In addition to a Na+/K+ -ATPase, Myosin and Actin were also found to be present within the JAK-STAT portion of the consensus network. Actin is the most abundant protein present within the human body and is also one of the most conserved across a plethora of Metazoans. Actin and its isoforms are responsible for several functions, however it is most well-known for its cytoskeleton nature; within cardiac muscle contraction, thin filament actin is the scaffold upon which myosin contractions work [99]. As such, it is no surprise actin and myosin produce an interaction, however there are also interactions with AKT and Bcl-2. Bcl-2, as indicated previously, is a protein responsible for cellular metabolism, cell fate, mitochondrial function and ultimately cell proliferation with disruptions in its signaling causing B-cell follicular lymphoma [100]. Bcl-2 is also localized to the endoplasmic reticulum and regulates the control of Ca2+ levels which also influences actin cytoskeleton development and provides a cue in apoptosis [101]. Interestingly, Bcl-2 is also found to enhance F-actin and myosin polymerization which results in inhibition of cell-cell adhesion and motility [102, 103]. Thus Bcl-2’s link to myosin and actin underline the importance of metastasizing cancers and reiterate the interrelatedness of the internal milieu within the human body. Collectively, these new pathway-pathway interactions reiterate the functional interrelatedness of biochemical pathways that are missed when just looking at a specific pathway alone and though our algorithm does not provide a causal relationship of interaction, the interaction is a powerful tool to identify significant community relationships among proteins.

Conclusion

Our method of inferring gene interactions can be helpful to investigators in multiple ways. With our method, the confirmation of currently accepted gene interactions as well as the hypotheses of new interactions is possible. By using consensus networks created with multiple, randomly generated topological inputs, inferences can be made about gene interactions without prior knowledge of the gene functions themselves. Any group of genes can be examined for possible interactions, regardless of biological system, and even across organisms. The method of consensus network generation with randomized topological inputs could also be adapted for use with other sources of data: microarray, RNA-Seq, and mutation data. The more prior knowledge that is applied to the initial gene selection, the more precise and informative the results will be. Additionally, the current version of our text searching and parsing is very rudimentary; the addition of natural language processing could greatly increase the effectiveness of the entire process, even allowing the detection of specific interaction types. In its current form, our method uses R and Matlab to query and pre-process data, with a large parallelized, petascale system to generate Bayesian networks. We are moving towards releasing a web-driven front end that would allow investigators to use this system with their own data, integrated KEGG pathway data, and data from large experiment databases such as the GDC.

Supporting information

S1 File. Prior knowledge matrix for data set 1.

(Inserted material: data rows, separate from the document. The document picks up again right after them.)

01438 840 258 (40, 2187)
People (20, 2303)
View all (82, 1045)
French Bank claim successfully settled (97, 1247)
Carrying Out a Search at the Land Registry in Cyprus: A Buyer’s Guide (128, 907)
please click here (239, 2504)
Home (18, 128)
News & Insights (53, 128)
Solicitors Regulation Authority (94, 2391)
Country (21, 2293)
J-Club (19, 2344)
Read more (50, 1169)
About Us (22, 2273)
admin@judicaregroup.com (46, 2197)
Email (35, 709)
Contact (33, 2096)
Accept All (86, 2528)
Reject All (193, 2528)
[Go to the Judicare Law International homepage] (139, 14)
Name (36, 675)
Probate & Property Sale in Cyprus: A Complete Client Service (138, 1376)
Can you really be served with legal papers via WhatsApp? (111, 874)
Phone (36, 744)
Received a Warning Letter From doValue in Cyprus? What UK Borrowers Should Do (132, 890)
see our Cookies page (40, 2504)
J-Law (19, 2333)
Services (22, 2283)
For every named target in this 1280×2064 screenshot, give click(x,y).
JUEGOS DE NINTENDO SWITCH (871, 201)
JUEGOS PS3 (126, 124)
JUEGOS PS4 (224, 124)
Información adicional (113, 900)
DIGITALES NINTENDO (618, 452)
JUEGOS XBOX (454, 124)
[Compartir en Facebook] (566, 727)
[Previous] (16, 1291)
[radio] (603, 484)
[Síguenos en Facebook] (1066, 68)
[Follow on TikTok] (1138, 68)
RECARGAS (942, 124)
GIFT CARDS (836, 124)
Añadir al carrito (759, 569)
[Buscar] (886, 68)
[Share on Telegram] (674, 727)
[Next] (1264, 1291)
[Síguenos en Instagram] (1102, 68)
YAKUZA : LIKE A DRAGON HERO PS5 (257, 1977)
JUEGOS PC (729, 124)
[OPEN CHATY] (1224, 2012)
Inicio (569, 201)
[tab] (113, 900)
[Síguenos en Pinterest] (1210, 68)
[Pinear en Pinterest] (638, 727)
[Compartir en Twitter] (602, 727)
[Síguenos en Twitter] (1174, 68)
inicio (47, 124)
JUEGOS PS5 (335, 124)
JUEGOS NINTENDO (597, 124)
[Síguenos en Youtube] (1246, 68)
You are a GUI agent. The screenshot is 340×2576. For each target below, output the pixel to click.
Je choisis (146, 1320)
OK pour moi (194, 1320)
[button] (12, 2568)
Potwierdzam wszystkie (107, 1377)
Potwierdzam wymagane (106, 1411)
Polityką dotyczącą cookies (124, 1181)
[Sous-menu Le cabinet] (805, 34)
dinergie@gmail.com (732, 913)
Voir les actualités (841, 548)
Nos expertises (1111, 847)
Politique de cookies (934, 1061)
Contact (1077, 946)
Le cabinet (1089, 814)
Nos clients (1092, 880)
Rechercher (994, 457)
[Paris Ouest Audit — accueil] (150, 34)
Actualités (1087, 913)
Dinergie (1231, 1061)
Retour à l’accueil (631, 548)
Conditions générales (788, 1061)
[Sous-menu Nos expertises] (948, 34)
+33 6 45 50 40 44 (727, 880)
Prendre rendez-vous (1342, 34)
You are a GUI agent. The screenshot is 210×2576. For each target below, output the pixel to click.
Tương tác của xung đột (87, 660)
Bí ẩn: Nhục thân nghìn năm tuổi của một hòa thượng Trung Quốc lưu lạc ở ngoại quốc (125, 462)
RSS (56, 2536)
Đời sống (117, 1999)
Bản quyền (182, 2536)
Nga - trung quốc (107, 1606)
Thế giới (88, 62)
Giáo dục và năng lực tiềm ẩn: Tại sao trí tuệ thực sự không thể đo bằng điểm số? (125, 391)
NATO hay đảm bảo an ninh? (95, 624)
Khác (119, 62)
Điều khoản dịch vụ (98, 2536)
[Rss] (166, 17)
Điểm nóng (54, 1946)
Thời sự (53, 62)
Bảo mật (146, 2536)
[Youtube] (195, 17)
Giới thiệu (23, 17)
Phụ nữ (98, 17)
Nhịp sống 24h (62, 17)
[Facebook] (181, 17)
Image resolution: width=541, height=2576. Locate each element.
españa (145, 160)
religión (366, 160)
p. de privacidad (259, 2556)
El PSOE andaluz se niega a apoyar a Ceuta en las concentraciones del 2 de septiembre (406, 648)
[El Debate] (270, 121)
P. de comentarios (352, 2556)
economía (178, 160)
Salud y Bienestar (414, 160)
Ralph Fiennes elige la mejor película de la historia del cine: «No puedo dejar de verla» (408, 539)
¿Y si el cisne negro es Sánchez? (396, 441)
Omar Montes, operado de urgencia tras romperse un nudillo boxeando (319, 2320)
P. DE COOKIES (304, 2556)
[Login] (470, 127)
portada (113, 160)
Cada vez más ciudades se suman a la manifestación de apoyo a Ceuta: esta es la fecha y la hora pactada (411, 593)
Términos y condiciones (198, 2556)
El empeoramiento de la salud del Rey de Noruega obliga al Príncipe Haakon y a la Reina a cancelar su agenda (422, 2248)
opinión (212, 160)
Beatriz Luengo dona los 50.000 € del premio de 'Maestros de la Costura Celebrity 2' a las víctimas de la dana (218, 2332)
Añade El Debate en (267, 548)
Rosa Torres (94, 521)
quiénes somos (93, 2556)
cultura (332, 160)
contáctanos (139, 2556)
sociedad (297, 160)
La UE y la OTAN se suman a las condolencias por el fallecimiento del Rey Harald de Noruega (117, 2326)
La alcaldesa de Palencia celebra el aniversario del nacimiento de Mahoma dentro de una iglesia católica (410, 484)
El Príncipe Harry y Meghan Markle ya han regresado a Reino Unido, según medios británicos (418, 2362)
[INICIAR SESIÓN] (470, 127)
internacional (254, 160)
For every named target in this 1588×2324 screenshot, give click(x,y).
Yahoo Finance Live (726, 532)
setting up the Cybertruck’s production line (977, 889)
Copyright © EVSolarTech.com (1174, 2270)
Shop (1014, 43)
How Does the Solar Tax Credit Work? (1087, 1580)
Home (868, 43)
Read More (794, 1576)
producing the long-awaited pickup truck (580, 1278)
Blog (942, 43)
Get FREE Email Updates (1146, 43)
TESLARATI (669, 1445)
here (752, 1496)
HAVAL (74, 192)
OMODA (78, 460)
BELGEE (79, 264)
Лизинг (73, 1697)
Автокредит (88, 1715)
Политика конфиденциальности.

A matrix representing the prior knowledge input used with creating our Bayesian networks. The matrix has 28 columns and 42600 rows. The rows consist of publications which contain at least two of the functional gene groups we are interested in. The first column is the PubMed ID of the publication represented by the current row. The remaining 27 columns represent the functional gene groups given in Fig 3. The value of these 27 columns are ‘0’ if the publication did not contain the column’s genes group, and ‘1’ if the group was present within the publications abstract.

(CSV)

S2 File. Prior knowledge matrix for data set 2.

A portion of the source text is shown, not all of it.